Azure Databricks workspace
In this guide, you will create an Azure Databricks workspace with Unity Catalog enabled for use with Ascend.
Prerequisites
To complete this how-to guide you need:
- An Azure account
- The ability to create Azure resources (may require elevated permissions for some steps)
- The ability to create Azure Databricks resources (may require elevated permissions for some steps)
- A terminal with:
- The Azure CLI installed (
brew install azure-cli
using Homebrew) - The Databricks CLI installed (
brew tap databricks/tap && brew install databricks
using Homebrew) - jq installed (
brew install jq
using Homebrew)
- The Azure CLI installed (
You can use the GUIs for the setup below, though we recommend using the CLIs for automation and repeatability.
Create an Azure Databricks workspace
If you already have an Azure Databricks workspace, you should still set the environment variables below pointing to your existing Azure resource group and Azure Databricks workspace. Skip the workspace creation step but still set the DATABRICKS_WORKSPACE_URL
variable and continue with the rest of the guide.
Set up variables
For better organization, we recommend appending the Azure region (e.g., eastus
, westus2
) to your resource names.
LOCATION="westus2"
RESOURCE_GROUP="ascend-dbx-$LOCATION"
DATABRICKS_WORKSPACE="ascend-dbx-$LOCATION"
Create an Azure resource group
Create an Azure resource group:
This command is idempotent, so you can run it without issue even if the resource group already exists.
az group create --name $RESOURCE_GROUP --location $LOCATION
Create an Azure Databricks workspace
Create the Azure Databricks workspace:
The az databricks workspace create
command is not idempotent, unlike most az * create
commands. Skip the workspace creation command below if you have an existing Databricks workspace with the same name in $RESOURCE_GROUP
. Ensure its location matches $LOCATION
.
You can check for a conflicting Azure Databricks workspace in your resource group with:
az databricks workspace list \
--resource-group $RESOURCE_GROUP \
--query "[].{name:name,location:location,resourceGroup:resourceGroup}" \
-o table
az databricks workspace create \
--name $DATABRICKS_WORKSPACE \
--resource-group $RESOURCE_GROUP \
--location $LOCATION \
--sku premium
Set $DATABRICKS_WORKSPACE_URL
even if you are using an existing Databricks workspace.

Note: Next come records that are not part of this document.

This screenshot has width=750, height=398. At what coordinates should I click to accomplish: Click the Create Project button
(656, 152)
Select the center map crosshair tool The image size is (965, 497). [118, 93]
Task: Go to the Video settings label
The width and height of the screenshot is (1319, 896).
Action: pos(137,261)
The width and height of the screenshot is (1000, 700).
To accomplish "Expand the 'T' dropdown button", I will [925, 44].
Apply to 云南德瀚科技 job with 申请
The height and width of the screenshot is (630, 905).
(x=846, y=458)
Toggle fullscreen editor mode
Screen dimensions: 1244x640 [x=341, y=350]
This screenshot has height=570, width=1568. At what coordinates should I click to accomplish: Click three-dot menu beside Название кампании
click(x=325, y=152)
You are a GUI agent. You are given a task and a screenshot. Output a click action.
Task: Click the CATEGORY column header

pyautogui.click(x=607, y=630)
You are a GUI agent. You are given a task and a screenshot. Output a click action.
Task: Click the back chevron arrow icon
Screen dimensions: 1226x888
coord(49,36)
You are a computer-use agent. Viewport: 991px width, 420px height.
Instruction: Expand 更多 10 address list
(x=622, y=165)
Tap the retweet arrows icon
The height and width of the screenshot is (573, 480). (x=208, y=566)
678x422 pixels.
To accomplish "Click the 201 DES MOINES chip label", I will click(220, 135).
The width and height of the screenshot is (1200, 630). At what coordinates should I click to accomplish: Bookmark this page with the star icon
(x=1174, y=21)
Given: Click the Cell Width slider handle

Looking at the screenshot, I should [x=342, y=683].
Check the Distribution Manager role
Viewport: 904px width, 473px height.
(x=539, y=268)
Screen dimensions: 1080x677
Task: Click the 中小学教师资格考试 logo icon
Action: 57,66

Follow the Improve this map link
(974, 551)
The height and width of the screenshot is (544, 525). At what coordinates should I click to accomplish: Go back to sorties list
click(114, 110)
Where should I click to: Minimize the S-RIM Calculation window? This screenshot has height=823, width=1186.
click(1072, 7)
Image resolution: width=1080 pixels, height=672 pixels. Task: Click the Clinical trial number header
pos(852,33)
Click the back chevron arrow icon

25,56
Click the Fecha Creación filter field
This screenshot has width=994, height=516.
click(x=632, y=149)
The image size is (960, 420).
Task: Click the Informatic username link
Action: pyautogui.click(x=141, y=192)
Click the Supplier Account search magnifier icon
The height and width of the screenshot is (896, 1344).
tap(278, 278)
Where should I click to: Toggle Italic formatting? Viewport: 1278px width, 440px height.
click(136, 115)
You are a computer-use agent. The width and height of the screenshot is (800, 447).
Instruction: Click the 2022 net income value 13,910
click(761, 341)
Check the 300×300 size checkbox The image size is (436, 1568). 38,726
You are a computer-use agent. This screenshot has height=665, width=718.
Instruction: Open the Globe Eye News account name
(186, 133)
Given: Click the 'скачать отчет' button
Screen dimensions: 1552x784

DATABRICKS_WORKSPACE_URL="https://$(az databricks workspace show \
--name $DATABRICKS_WORKSPACE \
--resource-group $RESOURCE_GROUP \
--query "workspaceUrl" -o tsv)"
echo $DATABRICKS_WORKSPACE_URL
Open the Databricks workspace in your browser:
open $DATABRICKS_WORKSPACE_URL
Set up the Databricks CLI
Follow these steps in the Databricks UI to create a Personal Access Token (PAT) for use in the CLI.
Configure the CLI and enter the PAT you just created when prompted:
databricks configure --host $DATABRICKS_WORKSPACE_URL
The Databricks CLI uses profiles to work with multiple workspaces.
Set up the Databricks Unity Catalog metastore
You can only have one Databricks metastore per Azure region. If one already exists in your region, you must use it. You can list all the Databricks metastores with:
This command may only show metastores in the region of the Databricks workspace you are currently using.
databricks metastores list
And check for a Databricks metastore in the your Databricks workspace's region:
databricks metastores list -o json \
| jq --arg location $LOCATION \
'.[] | select(.region == $location)'
If your Azure Databricks workspace already has an Azure Databricks Unity Catalog metastore assigned, you're done!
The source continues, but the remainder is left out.